第16話 暗駆の帰還

 無事遠征も終わってクラウス隊が城に戻ると、私とクラウスは早々にヨゼフ国王陛下に呼び出された。


⸺⸺ステリア城 玉座の間⸺⸺


 私たちが玉座の間へ向かうと、ヨゼフ国王陛下にナターシャ王妃、そしてアルフォンス王子に、暗駆あんくの1人が集まっていた。

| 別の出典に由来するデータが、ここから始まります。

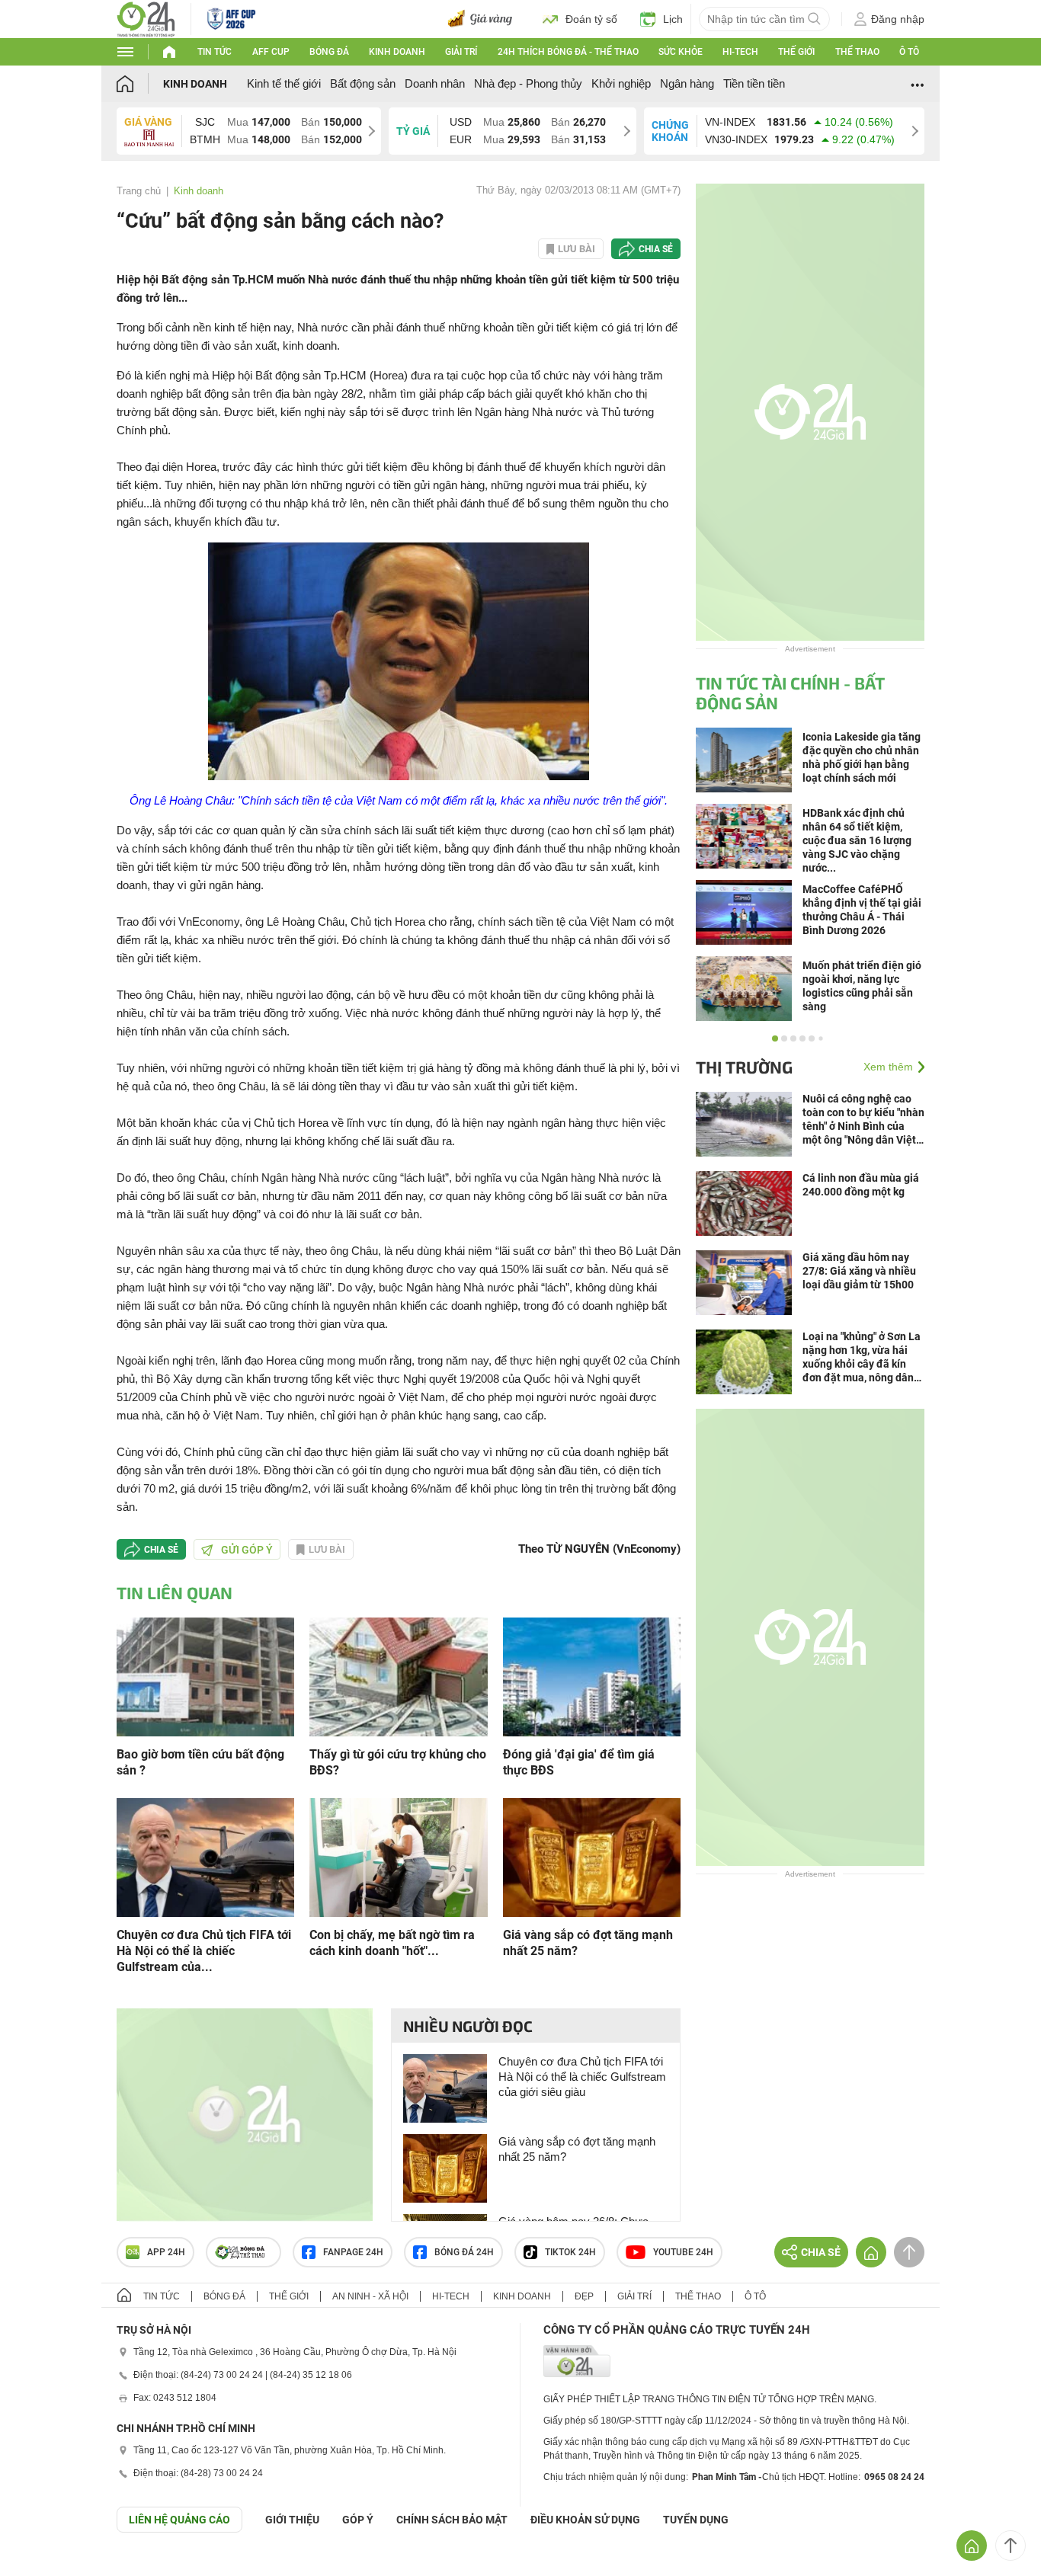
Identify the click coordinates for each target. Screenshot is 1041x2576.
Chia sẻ (656, 249)
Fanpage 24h (353, 2252)
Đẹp (584, 2296)
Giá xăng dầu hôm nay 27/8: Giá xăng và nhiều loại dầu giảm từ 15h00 (859, 1271)
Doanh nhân (435, 83)
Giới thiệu (292, 2520)
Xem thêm (888, 1067)
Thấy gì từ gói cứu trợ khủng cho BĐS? (397, 1762)
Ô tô (909, 51)
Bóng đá (329, 51)
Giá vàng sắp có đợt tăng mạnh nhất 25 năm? (588, 1943)
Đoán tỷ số (591, 19)
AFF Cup (271, 51)
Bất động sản (363, 83)
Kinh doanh (397, 51)
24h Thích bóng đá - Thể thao (568, 51)
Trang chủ (139, 191)
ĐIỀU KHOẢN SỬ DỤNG (585, 2520)
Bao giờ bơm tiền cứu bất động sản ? (200, 1762)
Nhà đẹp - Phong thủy (528, 83)
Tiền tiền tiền (754, 83)
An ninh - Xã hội (370, 2296)
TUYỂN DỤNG (696, 2520)
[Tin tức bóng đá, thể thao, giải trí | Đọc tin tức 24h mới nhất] (146, 17)
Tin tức (214, 51)
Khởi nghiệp (621, 83)
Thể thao (857, 51)
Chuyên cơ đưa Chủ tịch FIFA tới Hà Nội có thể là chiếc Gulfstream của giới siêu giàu (582, 2076)
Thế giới (796, 51)
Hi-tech (740, 51)
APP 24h (166, 2252)
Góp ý (357, 2520)
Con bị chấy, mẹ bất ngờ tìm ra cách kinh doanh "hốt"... (392, 1943)
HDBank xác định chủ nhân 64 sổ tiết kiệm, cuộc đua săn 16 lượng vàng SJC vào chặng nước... (856, 840)
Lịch (673, 19)
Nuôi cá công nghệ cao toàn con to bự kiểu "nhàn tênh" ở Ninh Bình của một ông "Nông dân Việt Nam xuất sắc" (863, 1120)
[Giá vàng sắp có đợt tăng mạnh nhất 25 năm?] (592, 1856)
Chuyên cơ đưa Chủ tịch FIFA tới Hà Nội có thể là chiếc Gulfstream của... (204, 1951)
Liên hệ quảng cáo (179, 2520)
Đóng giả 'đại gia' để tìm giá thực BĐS (579, 1762)
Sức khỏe (680, 51)
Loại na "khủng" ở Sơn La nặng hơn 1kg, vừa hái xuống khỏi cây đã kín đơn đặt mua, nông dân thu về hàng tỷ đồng (861, 1357)
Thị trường (744, 1067)
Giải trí (461, 51)
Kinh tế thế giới (284, 83)
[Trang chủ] (140, 83)
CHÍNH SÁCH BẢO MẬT (452, 2520)
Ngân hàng (687, 83)
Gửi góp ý (247, 1550)
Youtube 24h (683, 2252)
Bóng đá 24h (464, 2252)
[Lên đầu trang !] (1010, 2545)
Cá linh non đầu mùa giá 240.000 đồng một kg (860, 1185)
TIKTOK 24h (570, 2252)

「あ、あなた暗駆の“にしき”ね? ってことは、何か情報が手に入ったのね!」

 私がそう言うと、黒尽くめの彼はサッとお辞儀をした。


「はっ。昨夜皆帰還致しました」


「そうだったの、お疲れ様」

 私がねぎらいの言葉をかけると、彼は深く一礼した。


 そして、ヨゼフ国王陛下が口を開く。

「遠征から帰って疲れておるところ申し訳ないが、状況が少々切迫しておるため、こうして招集をかけた訳だ」


「切迫……? それは一体……」

 と、クラウス。


「まずはアンカードに行ってもらった暗駆の情報だ。アンカード王国は……既に存在しておらん」


「何ですって!?」

「何だと!?」

 私とクラウスは同時に驚きの反応をする。


「アンカード王家は既に全員息絶えており、国民も誰もいないとのことだ」


「えっと、待って……。じゃぁ、私の会ったエイダ王女は……」


「やつは、エイダ王女の名をかたった全くの別人だ。アンカードで手に入れたエイダ王女の肖像画と、現在リーテン王国に滞在しているエイダ王女には全くの共通点がなかった。偽物であるとみてまず間違いない」


「そんな……!」


「では、アンカードに出入りしている商船と言うのは……」

 クラウスが問う。


「うむ。“ミラ神”という邪神を信仰するカルト集団、“ミラ教”の信者が出入りしているようだ」


「ミラ教……聞いたことないわ……」


「外の島、もしくは大陸から流れてきた宗教だ。シェリーだけではない、誰も知らんよ」


「じゃぁ、そのエイダ王女に成りすましている人も、そのミラ教の信者なの?」


「そうだ。どうやらミラ教の連中はジョン王子を懐柔してリーテン王国を乗っ取ろうとしているようなのだ」


「そんな……なら、早くリーテン国王にもこのことを知らせないと……」


「それがな……リーテン国王と王妃は、現在牢屋に幽閉されておるようなのだ」


「「!?」」

 私とクラウスはハッと息を呑む。


「切迫した状況というのはそういう事だ。急ぎ部隊を編成し、リーテン国王と王妃を救出しに向かう」


「はっ、すぐに部隊編成致します! 行くぞシェリー」

「ええ!」

 私とクラウスは急いで玉座の間を後にした。